第38話
「ふう、間に合ったね……」
絵から出てくると、美しいピアノとヴァイオリンの旋律に包まれた。
島内放送なのに、驚くほど音がいい。
小高い丘に囲まれているせいか、音が交互に反響し、どこぞのオーケストラホールにいるかのようだ。
透き通った音の響きが、カラダ全体に染み込んでくる。
あれ?この曲知ってるな。メロディラインを心の中でなぞって思い出そうとした。
そうだ、母さんが良く聞いていた「タイスの瞑想曲」だ。
葵鈴が生きていたころ、母さんが料理しているとき、葵鈴と僕が折紙を折っているとき、父さんと僕がお相撲とってるときも流れていた。
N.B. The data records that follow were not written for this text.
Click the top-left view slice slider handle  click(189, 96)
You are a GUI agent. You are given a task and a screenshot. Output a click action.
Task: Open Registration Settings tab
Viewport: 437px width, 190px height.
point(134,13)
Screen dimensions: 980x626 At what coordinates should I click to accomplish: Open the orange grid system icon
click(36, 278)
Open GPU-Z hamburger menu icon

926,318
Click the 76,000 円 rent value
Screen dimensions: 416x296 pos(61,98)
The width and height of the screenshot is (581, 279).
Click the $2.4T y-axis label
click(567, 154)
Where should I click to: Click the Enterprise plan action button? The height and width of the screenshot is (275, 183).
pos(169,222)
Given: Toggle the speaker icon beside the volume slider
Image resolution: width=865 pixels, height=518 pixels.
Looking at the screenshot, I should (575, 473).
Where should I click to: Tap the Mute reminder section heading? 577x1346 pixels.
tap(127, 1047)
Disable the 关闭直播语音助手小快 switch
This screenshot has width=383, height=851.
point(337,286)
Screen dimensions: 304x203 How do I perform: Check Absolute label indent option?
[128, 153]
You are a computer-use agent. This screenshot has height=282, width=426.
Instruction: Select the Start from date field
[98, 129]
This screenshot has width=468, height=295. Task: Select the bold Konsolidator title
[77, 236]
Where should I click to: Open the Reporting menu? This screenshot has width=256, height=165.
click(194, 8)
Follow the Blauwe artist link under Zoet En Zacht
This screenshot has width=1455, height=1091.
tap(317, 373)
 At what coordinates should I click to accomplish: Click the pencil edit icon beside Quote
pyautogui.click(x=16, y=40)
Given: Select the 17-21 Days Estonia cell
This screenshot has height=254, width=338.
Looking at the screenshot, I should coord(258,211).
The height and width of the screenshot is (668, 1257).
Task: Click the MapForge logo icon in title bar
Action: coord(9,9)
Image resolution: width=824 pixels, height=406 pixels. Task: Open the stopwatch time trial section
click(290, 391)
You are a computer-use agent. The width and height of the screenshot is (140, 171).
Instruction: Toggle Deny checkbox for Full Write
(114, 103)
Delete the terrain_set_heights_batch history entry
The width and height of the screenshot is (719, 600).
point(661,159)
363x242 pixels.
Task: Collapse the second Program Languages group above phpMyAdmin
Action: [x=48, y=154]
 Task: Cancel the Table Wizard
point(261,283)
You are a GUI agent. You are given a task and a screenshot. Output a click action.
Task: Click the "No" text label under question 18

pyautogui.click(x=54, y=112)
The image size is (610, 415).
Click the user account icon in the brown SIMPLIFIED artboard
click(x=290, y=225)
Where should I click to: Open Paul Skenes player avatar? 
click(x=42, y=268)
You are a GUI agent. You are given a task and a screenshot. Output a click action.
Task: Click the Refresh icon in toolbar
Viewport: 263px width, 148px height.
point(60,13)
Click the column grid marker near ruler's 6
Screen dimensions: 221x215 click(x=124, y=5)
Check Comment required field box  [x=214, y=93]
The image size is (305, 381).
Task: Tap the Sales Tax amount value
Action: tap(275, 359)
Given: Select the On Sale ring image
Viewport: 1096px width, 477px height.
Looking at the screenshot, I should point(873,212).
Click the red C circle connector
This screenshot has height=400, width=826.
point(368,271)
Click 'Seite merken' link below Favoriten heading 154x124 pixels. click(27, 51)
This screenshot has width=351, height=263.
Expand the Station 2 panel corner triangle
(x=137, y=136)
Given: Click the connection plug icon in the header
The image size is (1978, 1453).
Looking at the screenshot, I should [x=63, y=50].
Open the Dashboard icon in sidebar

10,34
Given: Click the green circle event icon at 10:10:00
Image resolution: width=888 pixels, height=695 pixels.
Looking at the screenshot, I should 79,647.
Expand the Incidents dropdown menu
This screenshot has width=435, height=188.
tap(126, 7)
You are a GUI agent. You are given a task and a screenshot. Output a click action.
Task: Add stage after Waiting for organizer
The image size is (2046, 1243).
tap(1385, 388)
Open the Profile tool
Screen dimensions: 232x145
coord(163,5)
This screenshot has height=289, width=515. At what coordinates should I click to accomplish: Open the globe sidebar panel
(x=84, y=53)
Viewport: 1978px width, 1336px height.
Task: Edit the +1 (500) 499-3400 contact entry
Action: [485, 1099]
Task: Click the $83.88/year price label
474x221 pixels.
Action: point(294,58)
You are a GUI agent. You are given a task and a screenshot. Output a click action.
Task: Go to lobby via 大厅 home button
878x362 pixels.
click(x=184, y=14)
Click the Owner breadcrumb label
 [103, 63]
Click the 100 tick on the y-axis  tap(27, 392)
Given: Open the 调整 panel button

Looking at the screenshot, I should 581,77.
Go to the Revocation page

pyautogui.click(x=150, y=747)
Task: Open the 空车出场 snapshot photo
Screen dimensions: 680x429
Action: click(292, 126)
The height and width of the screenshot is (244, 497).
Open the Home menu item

あの事件の後、音楽が家の中で流れた事なんてなかった。
懐かしくて、優しい旋律が身体を包み込む。いつしか目からは涙が一筋流れた。
お兄ちゃんなのに、妹の前なのに……そう思っても涙は流れてなかなか止まらない。
手で拭っても拭っても両目からは温かい水が、壊れた蛇口みたいに溢れてくる。
そういえばこの数年間、泣いたことなんてなかったな……。
涙なんてあのとき、枯れたと思っていた。
「泣きたいときは、我慢しないでいいんだよ」
葵鈴がそっと僕の手を握った。
僕は涙を止めることを諦めて目を閉じ、今日だけはゴメンねと思いながら、溢れるに任せた。
「いいところで会ったじゃんか。え? なにお前、泣いてんの?」
突然の聞き覚えのある声。
いま、世界で一番会いたくないヤツの声が聞こえた。慌てて目をぬぐった。